ECLI:NL:CBB:2024:883
College van Beroep voor het bedrijfsleven
- Proceskostenveroordeling
- Rechtspraak.nl
Afwijzing verzoek om herziening subsidie aanvragen COVID-19 door de minister van Economische Zaken
In deze uitspraak van het College van Beroep voor het bedrijfsleven op 3 december 2024, zijn de beroepen van [naam 1] B.V. tegen de afwijzing van hun subsidieaanvragen op grond van de Regeling subsidie vaste lasten financiering COVID-19 (TVL) ongegrond verklaard.
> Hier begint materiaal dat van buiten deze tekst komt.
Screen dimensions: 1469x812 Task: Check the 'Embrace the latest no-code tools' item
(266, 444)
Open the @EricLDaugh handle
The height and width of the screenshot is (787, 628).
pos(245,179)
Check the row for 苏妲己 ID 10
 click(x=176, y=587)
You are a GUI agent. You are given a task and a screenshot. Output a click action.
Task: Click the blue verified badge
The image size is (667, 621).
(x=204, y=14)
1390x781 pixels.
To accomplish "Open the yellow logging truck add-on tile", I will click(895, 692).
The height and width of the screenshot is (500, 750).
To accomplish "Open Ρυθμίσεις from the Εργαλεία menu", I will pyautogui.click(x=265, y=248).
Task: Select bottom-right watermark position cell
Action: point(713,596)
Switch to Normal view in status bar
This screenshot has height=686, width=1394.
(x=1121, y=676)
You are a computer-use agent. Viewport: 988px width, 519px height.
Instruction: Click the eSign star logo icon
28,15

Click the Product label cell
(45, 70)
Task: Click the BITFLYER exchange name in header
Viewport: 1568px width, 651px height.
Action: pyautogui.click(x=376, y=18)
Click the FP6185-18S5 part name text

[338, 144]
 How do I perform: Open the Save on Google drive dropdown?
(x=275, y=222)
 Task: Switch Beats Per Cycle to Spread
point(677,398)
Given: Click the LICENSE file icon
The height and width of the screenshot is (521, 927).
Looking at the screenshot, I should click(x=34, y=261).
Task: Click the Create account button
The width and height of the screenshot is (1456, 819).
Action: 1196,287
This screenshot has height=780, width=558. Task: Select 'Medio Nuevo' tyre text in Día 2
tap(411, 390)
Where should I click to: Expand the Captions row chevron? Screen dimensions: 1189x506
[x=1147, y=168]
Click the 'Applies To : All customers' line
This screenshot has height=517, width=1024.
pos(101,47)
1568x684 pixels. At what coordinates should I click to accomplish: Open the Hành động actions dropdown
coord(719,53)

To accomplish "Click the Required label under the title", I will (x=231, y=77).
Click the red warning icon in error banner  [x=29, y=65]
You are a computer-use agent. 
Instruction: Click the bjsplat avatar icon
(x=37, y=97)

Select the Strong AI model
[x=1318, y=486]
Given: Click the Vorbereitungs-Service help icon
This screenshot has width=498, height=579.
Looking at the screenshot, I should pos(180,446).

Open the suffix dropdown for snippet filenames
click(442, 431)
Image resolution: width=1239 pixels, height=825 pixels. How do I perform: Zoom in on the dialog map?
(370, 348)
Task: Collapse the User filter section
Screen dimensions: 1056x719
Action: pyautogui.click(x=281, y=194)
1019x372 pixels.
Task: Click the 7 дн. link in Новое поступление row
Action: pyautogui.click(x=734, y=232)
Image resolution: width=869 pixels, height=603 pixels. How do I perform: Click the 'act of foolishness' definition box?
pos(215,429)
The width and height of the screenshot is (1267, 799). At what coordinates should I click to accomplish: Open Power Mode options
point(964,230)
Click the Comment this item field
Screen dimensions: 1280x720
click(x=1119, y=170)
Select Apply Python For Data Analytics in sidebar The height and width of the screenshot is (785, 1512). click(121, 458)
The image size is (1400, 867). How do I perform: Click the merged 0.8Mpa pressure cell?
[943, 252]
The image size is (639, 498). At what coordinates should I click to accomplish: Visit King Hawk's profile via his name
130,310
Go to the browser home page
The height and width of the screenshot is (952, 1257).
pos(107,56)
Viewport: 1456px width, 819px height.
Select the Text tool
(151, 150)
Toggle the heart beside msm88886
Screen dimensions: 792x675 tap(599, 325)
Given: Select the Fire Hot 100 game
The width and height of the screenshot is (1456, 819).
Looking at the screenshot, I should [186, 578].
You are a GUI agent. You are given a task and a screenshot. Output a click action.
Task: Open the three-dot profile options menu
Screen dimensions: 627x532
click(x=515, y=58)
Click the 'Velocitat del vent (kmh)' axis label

De onderneming had twee aanvragen ingediend voor subsidie voor de periodes Q4 2020 en Q1 2021, welke door de minister van Economische Zaken op 25 oktober 2022 waren afgewezen. De minister had de bezwaren van de onderneming tegen deze afwijzingen ongegrond verklaard in besluiten van 9 en 10 maart 2023. De onderneming stelde dat de minister onvoldoende rekening had gehouden met startende ondernemers en dat de afwijzing evident onredelijk was.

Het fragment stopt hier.